Solving the Advent of Code 2021 calendar using C in under half-a-second
Since being introduced to the world of Advent of Code just prior to the 2020 calendar starting, I subsequently spent the majority of 2021 completing (and documenting) the 2015, 2016 and 2017 calendars.
For the 2021 calendar I decided that it would be interesting (and challenging) to complete the calendar in C, with an initial solution written in Python to meet the daily aspect of the challenge.
Additionally, with C being such a performant language, I also wanted to set the goal of ensuring that the entire C calendar was solvable on a single CPU core in under a half-a-second (inspired by this blog post).
In this post I wish to discuss how I went about achieving this goal (spoiler 410315 μs (0.410 s)
on average) and the hurdles I faced along the way.
The rules
A month prior to the calendar commencing, I decided to lay out some rules that I would follow whilst completing each solution in C.
- The runtime benchmark would be taken from execution on my current MacBook Pro, running an Intel Core i7-9750H CPU @ 2.60GHz.
- Each solution written would follow the C11 standard, and compile using the GCC compiler with the following flags
-std=gnu11 -march=native -Ofast -Wall -Werror
. - No third-party libraries (data-structures and algorithms) could be used within a solution, making each solution self-contained. I did make one exception, that being the inclusion of a dynamic array implementation, which eased variable input sizes.
- Each solution would clean up any memory allocation it had requested. Sure the OS would clean up these allocations once the executable terminates, but in constrained memory environments (i.e. microcontrollers) this would be a necessity, and a possible next project 😉.
- Each day’s solution parts would be computational self-reliant, meaning that computation completed by part one could not be re-used in part two. This in effect made the task of keeping to under half-a-second even harder, as performance gains found in re-using previous state was prohibited.
As discussed in the introduction I did not complete each day’s solution in C from the offset.

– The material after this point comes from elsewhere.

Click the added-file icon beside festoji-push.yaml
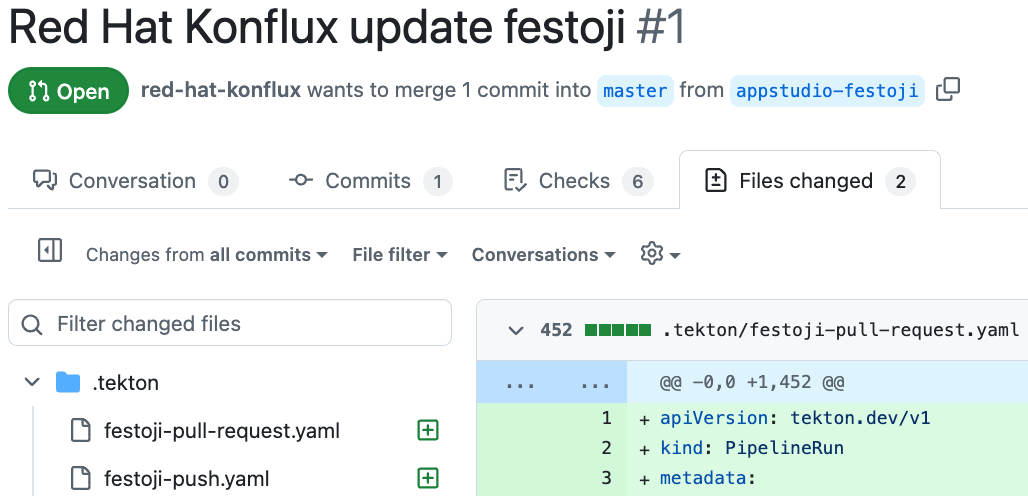 coord(428,478)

Instead, I opted to initially complete each solution in Python (a more forgiving dynamic language) first and then set out to complete the C equivalent. This allowed me to review possible strategies in a batteries included language that provides rapid development first, and then port these over to C.
Things I learnt
The Advent of Code 2021 calendar had some very tricky problems in it.

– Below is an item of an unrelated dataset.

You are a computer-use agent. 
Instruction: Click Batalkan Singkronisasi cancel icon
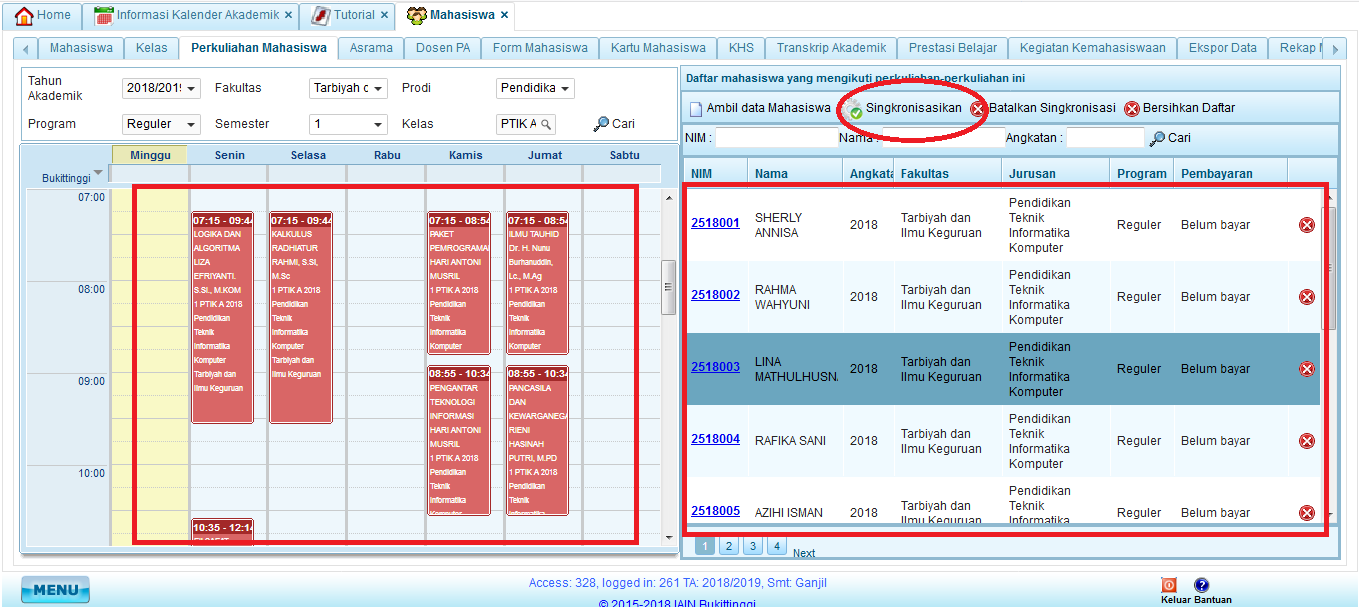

Some of which required a lot of thinking and research to reduce down to an adequate runtime to meet the half-a-second target.
Over the course of a couple of months I managed to finally achieve this goal, reaching an average runtime of 410315 μs (0.410 s)
🎉.
Below are key learnings I took away from the experience of initially programming in C, and then trying to make them more performant.
- C has very unforgiving error messages, runtime Segmentation faults are not easy to debug. When solving the 2017 calendar in Rust (another system-level language) I think I took for granted how well that language aids the developer in tracking down and correcting bugs.
- Debugging using tooling such as gdb was very useful, but as I had not invested the time in integrating this within an IDE, using the terminal for such tasks was rather painful.
This meant that I did opt for one too many
getc(stdin)
andprintf
statement to track execution throughout the course of the calendar. - Valgrind is your friend! When handling cleaning up after each solution having the ability to profile the heap memory usage throughout execution using Valgrind was a life-saver.
- Due to some data-structures required to adequately solve some days, I unintentionally learnt a lot about how Hash tables and Priority queues are built from first principles. Although this was interesting, it did take away from focusing on the problem at hand. This made me envious of languages such as C++ and Python which already include tried and true implementations of such structures.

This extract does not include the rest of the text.